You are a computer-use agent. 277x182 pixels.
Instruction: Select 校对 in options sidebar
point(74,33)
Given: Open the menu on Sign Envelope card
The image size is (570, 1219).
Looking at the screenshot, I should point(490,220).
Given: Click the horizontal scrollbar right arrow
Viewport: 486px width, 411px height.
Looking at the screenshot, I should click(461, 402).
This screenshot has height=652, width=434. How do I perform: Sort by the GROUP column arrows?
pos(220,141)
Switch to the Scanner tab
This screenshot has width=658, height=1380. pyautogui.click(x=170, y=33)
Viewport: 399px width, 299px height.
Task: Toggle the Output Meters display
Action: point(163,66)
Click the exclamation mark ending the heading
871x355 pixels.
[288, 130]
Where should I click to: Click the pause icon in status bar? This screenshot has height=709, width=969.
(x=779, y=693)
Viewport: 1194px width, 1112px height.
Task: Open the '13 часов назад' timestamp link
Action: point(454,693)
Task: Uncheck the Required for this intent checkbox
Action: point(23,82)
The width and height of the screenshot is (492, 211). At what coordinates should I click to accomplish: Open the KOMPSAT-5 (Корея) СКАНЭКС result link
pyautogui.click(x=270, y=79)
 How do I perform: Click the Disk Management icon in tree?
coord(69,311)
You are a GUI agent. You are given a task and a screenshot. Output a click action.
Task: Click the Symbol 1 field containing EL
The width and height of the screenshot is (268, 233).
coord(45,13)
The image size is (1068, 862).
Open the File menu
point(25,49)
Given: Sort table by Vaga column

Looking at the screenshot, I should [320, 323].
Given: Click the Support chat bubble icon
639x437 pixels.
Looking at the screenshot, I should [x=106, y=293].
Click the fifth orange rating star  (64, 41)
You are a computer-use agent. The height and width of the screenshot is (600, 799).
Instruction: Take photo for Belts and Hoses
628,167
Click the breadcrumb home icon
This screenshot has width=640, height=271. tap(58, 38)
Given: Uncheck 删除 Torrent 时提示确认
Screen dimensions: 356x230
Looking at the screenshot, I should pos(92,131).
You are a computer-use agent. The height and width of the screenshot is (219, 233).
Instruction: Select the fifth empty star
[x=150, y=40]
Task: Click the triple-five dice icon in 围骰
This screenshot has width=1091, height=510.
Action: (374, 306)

→ INSTRUCTIONS TO FOLLOW
Find every line of the data that holds the string "agent", then say how many there are and nothing else.

→ WORKED SOLUTION
4